MATERIAL SHOWN »
--------------------
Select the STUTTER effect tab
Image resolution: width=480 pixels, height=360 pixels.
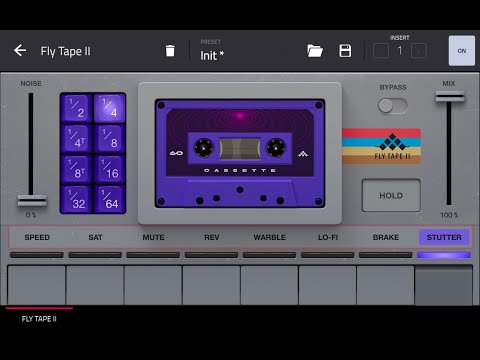[x=444, y=237]
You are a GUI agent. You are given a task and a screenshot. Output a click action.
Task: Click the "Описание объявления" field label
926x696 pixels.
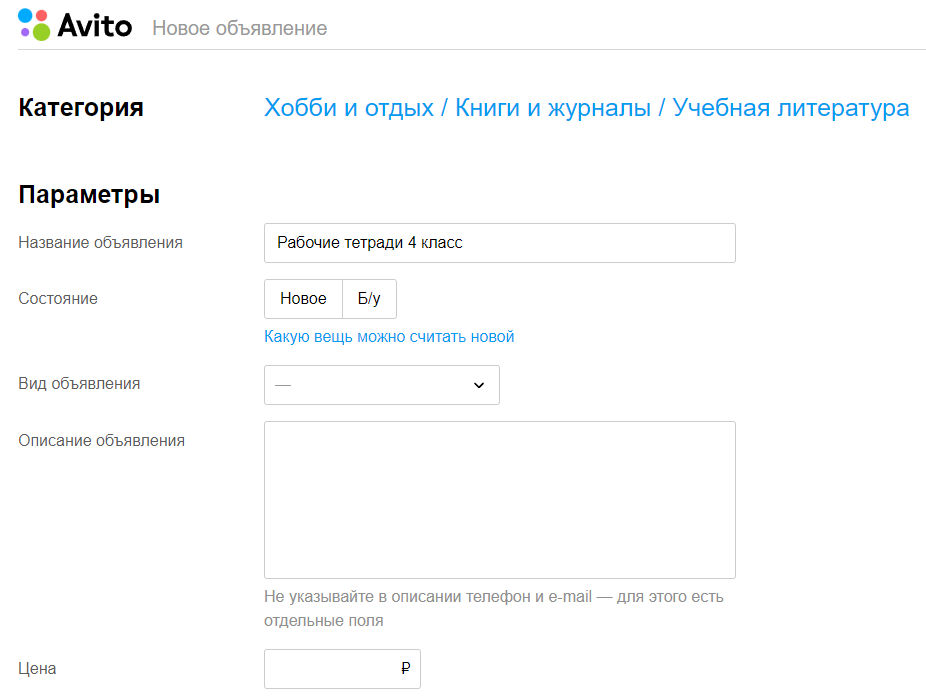coord(101,440)
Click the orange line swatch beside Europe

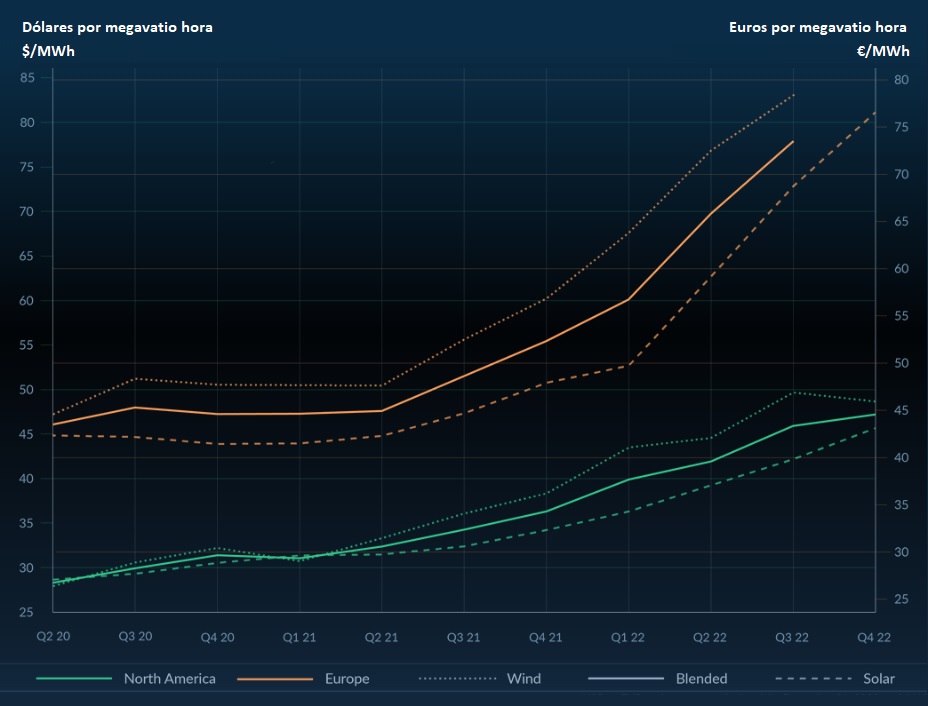point(274,679)
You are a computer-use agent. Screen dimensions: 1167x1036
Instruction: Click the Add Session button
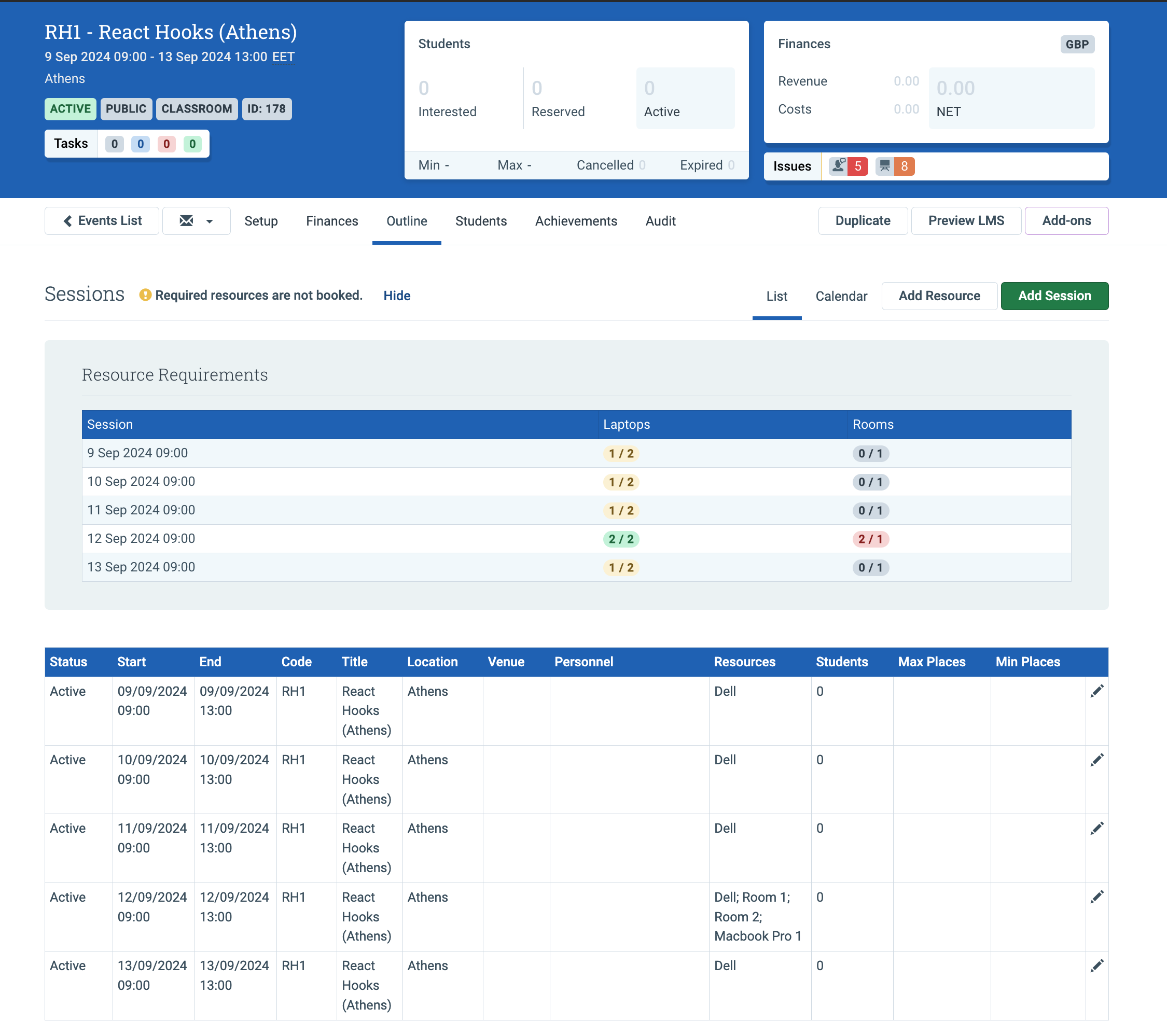pos(1054,296)
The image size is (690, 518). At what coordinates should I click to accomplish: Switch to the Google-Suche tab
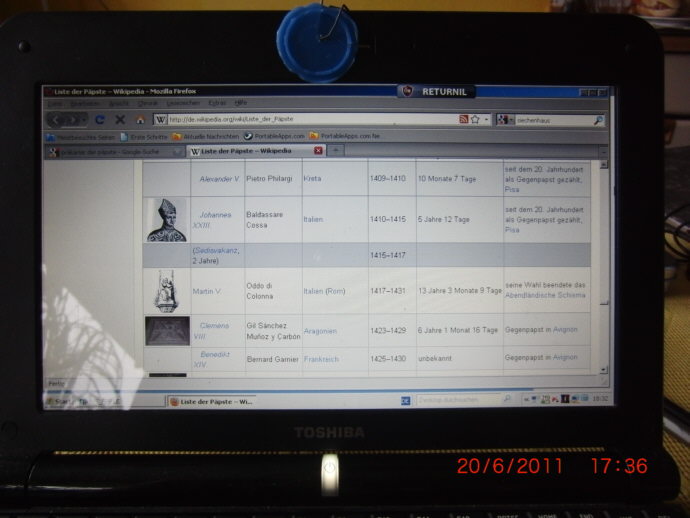pyautogui.click(x=112, y=151)
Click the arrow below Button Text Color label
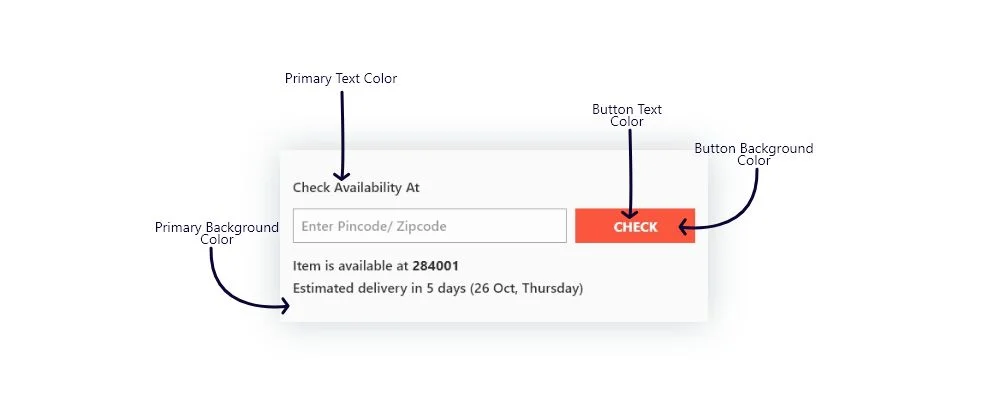 tap(631, 165)
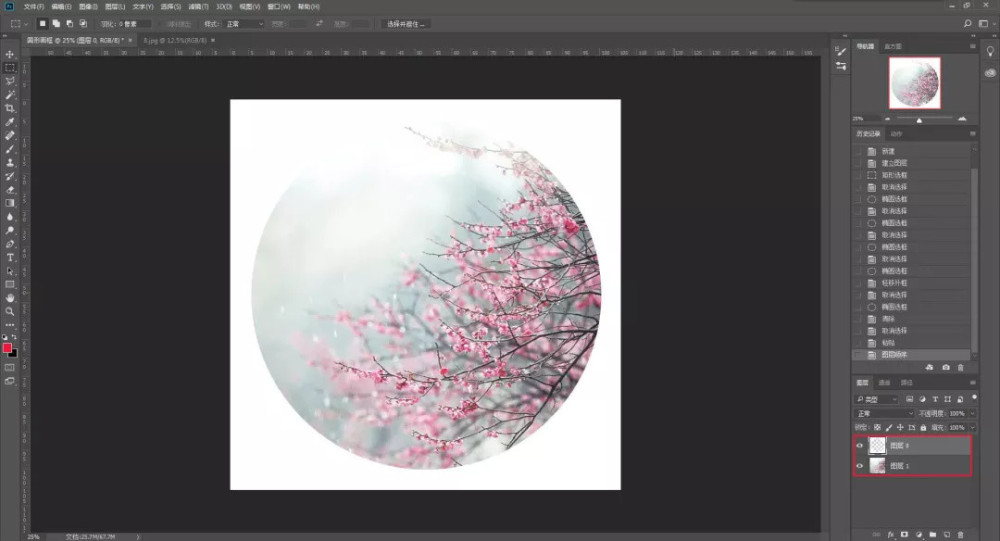This screenshot has height=541, width=1000.
Task: Click the red foreground color swatch
Action: (8, 347)
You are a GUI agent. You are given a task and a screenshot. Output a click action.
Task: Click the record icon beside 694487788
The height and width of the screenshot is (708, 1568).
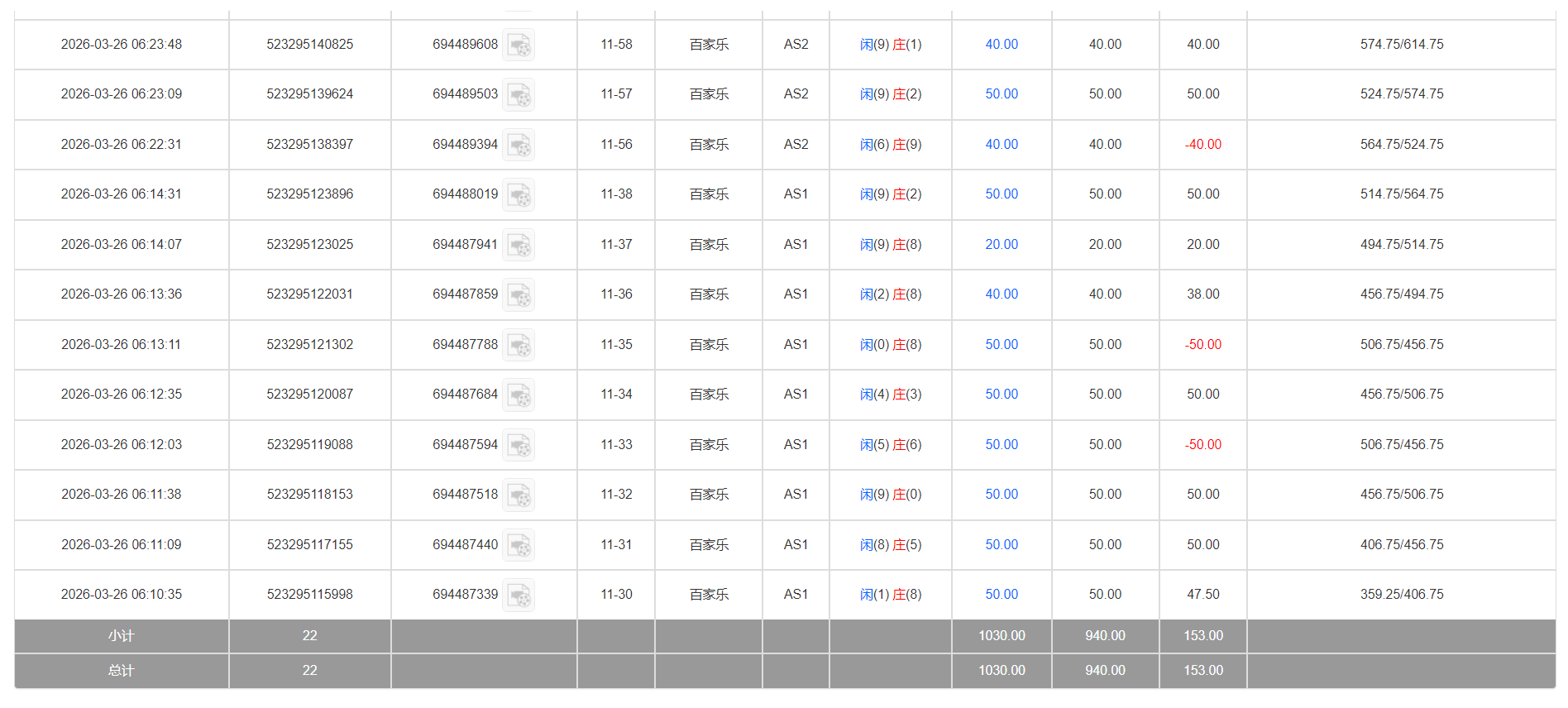pyautogui.click(x=519, y=345)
--------------------
WHAT THE TASK ASKS » Rewrite all the entries above as a Markdown table with the columns Row and Line, putting each non-blank line in its own numbered row and leaving out the pictures.

SOLUTION TO THE PROBLEM »
| Row | Line |
|---|---|
| 1 | Select the STUTTER effect tab |
| 2 | Image resolution: width=480 pixels, height=360 pixels. |
| 3 | [x=444, y=237] |
| 4 | You are a GUI agent. You are given a task and a screenshot. Output a click action. |
| 5 | Task: Click the "Описание объявления" field label |
| 6 | 926x696 pixels. |
| 7 | coord(101,440) |
| 8 | Click the orange line swatch beside Europe |
| 9 | point(274,679) |
| 10 | You are a computer-use agent. Screen dimensions: 1167x1036 |
| 11 | Instruction: Click the Add Session button |
| 12 | pos(1054,296) |
| 13 | The image size is (690, 518). At what coordinates should I click to accomplish: Switch to the Google-Suche tab |
| 14 | pyautogui.click(x=112, y=151) |
| 15 | Click the arrow below Button Text Color label |
| 16 |  tap(631, 165) |
| 17 | This screenshot has height=541, width=1000. |
| 18 | Task: Click the red foreground color swatch |
| 19 | Action: (8, 347) |
| 20 | You are a GUI agent. You are given a task and a screenshot. Output a click action. |
| 21 | Task: Click the record icon beside 694487788 |
| 22 | The height and width of the screenshot is (708, 1568). |
| 23 | pyautogui.click(x=519, y=345) |